[Collected data entries]
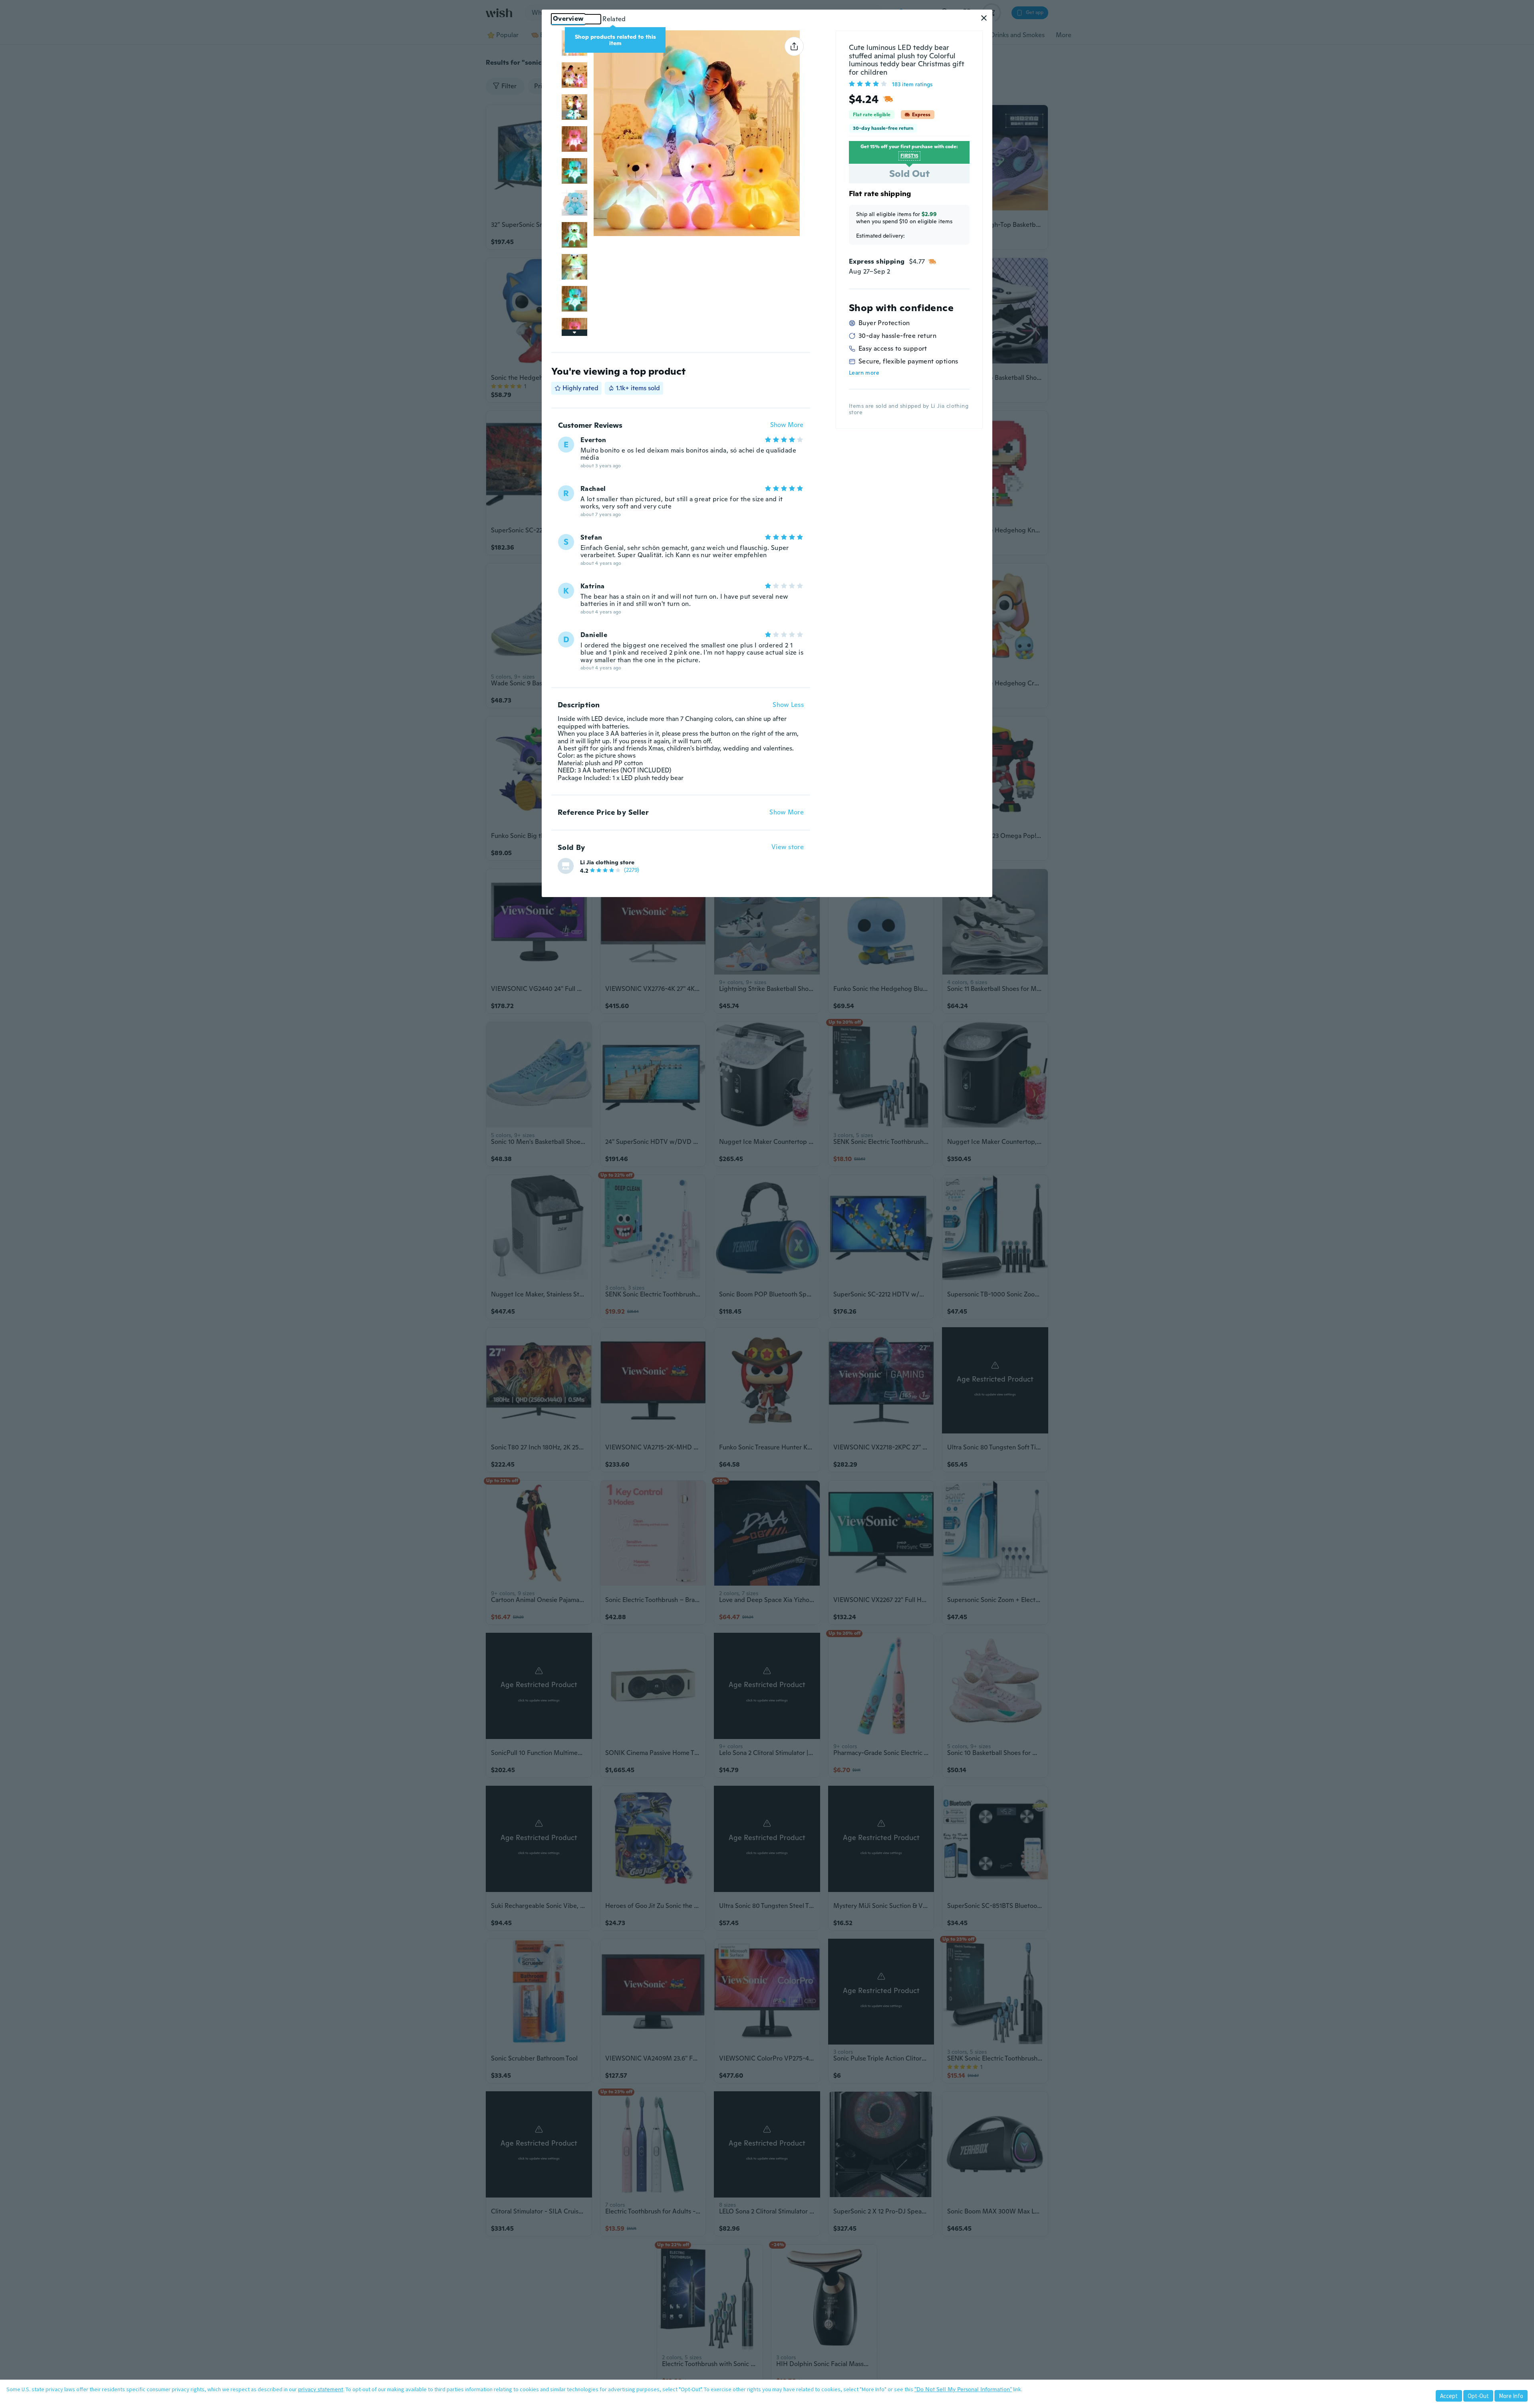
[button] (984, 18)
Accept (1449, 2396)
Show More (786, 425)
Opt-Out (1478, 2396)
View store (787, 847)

---

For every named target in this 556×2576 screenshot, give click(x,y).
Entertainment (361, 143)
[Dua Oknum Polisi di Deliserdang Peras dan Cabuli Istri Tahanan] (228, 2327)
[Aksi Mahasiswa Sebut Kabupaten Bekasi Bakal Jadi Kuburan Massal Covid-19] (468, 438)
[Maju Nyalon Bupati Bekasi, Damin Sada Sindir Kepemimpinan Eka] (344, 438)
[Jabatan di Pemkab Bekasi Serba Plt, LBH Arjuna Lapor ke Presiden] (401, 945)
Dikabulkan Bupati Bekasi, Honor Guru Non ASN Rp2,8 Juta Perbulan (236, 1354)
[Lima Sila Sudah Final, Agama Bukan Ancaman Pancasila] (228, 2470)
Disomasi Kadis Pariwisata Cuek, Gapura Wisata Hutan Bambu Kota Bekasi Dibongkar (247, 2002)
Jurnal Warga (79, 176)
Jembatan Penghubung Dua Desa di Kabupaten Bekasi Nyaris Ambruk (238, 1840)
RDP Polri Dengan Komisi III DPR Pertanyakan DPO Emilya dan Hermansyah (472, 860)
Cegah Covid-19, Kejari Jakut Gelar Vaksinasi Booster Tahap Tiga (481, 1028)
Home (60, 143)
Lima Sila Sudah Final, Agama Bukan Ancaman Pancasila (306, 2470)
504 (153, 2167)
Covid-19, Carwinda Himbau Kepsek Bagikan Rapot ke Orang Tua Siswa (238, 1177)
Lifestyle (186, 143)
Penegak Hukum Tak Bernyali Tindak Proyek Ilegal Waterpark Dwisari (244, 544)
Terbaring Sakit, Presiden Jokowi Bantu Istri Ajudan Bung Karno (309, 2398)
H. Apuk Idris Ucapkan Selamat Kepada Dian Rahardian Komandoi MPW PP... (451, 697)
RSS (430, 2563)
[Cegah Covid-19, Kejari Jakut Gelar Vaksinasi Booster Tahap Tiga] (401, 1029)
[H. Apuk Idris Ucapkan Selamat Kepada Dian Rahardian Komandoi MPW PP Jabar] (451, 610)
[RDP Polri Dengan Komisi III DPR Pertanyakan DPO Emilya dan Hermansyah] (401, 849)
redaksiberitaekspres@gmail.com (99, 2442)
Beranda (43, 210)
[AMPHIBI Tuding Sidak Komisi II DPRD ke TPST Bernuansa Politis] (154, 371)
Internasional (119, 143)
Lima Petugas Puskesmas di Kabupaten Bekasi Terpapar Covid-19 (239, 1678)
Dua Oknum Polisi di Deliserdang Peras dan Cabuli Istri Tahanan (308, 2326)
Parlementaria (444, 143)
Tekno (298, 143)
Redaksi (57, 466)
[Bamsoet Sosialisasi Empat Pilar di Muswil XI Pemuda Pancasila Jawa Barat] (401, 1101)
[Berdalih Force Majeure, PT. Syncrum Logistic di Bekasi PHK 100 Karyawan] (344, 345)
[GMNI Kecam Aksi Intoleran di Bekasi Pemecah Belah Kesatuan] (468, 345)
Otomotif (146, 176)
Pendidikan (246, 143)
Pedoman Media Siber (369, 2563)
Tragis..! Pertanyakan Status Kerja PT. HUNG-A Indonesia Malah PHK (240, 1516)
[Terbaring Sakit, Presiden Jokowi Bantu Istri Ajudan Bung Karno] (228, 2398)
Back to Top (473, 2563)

_Aim of the task_. From the records above, extract exactly and only the lines that begin at the line with "[Jabatan di Pemkab" and stop after the line with "Jembatan Penghubung Dua".

_Response_.
[Jabatan di Pemkab Bekasi Serba Plt, LBH Arjuna Lapor ke Presiden] (401, 945)
Dikabulkan Bupati Bekasi, Honor Guru Non ASN Rp2,8 Juta Perbulan (236, 1354)
[Lima Sila Sudah Final, Agama Bukan Ancaman Pancasila] (228, 2470)
Disomasi Kadis Pariwisata Cuek, Gapura Wisata Hutan Bambu Kota Bekasi Dibongkar (247, 2002)
Jurnal Warga (79, 176)
Jembatan Penghubung Dua Desa di Kabupaten Bekasi Nyaris Ambruk (238, 1840)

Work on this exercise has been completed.